# Problem description:
Repeat word for word the lines from the one containing "The image size" to the end of the material below, and leave all pictures out.
+ + + + + + +
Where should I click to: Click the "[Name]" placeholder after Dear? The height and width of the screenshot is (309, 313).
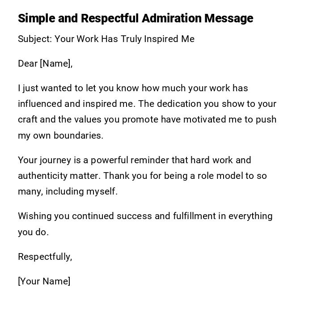(x=56, y=63)
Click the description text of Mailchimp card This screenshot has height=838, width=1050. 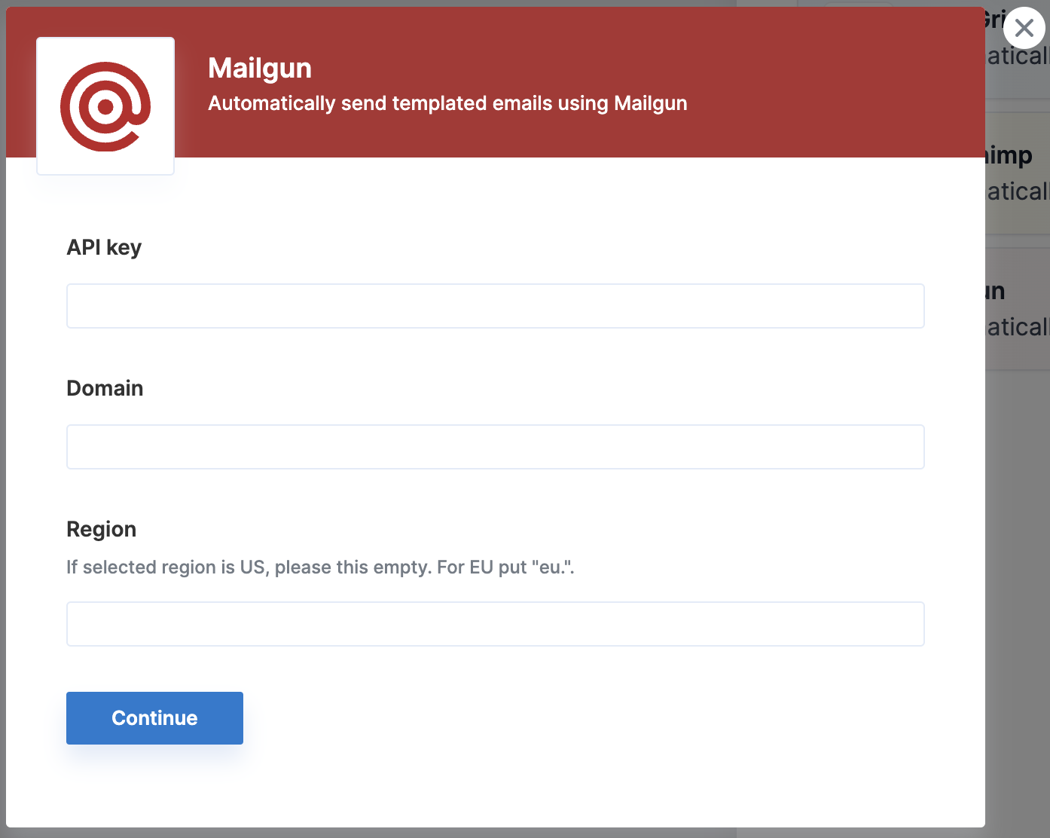1018,192
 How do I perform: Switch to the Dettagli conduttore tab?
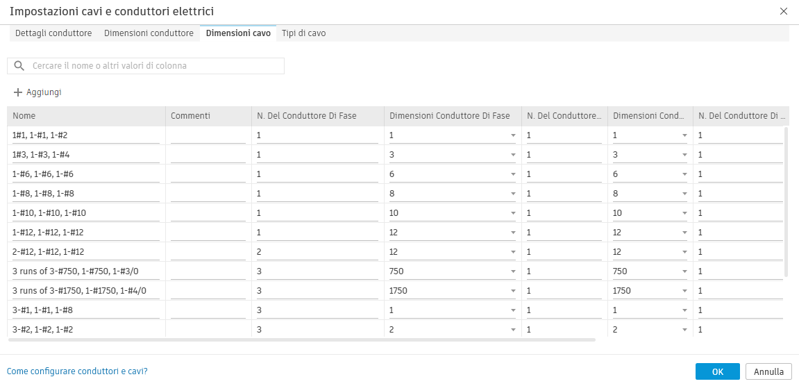coord(53,33)
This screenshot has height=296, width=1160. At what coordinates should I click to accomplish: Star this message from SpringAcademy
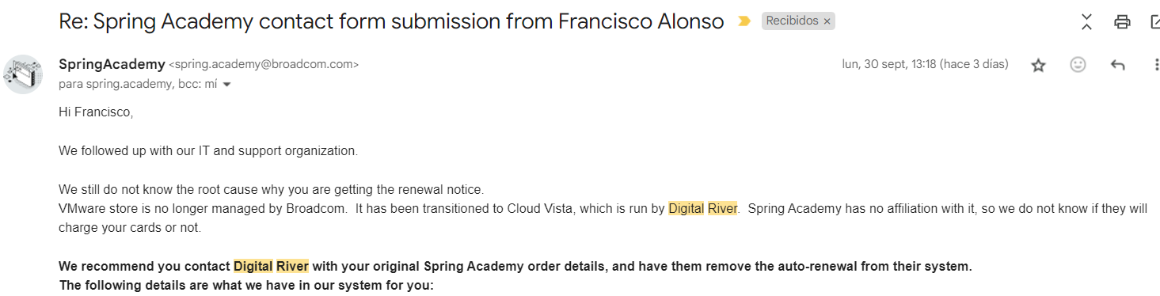pos(1038,65)
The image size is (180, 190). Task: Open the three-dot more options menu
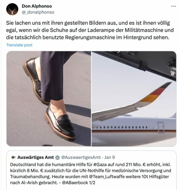coord(173,6)
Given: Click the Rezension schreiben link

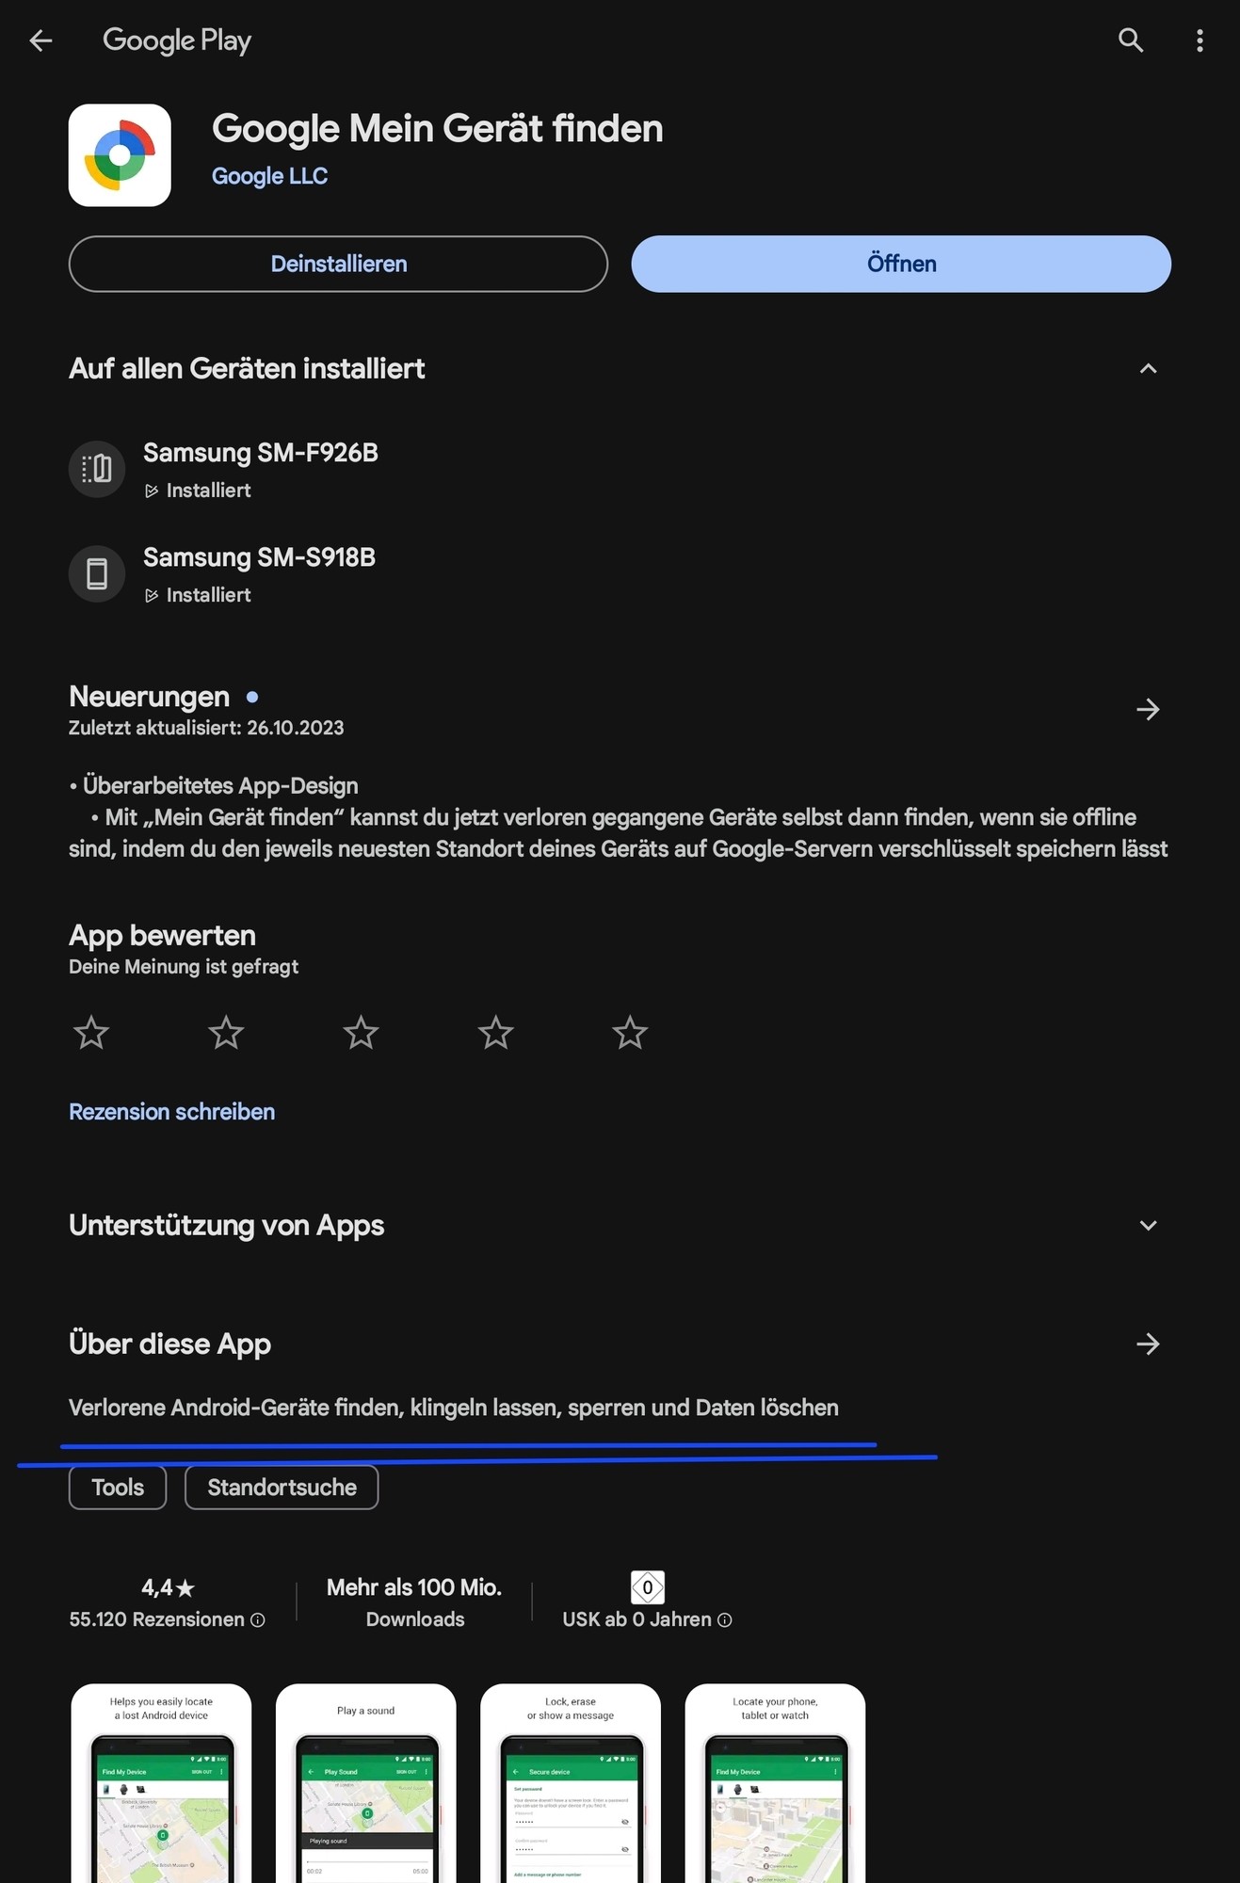Looking at the screenshot, I should click(x=172, y=1112).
+ + + + + + +
# Response below:
The image size is (180, 190). Task: Open the three-dot more options menu
coord(173,6)
Given: Click the Rezension schreiben link

Looking at the screenshot, I should click(x=172, y=1112).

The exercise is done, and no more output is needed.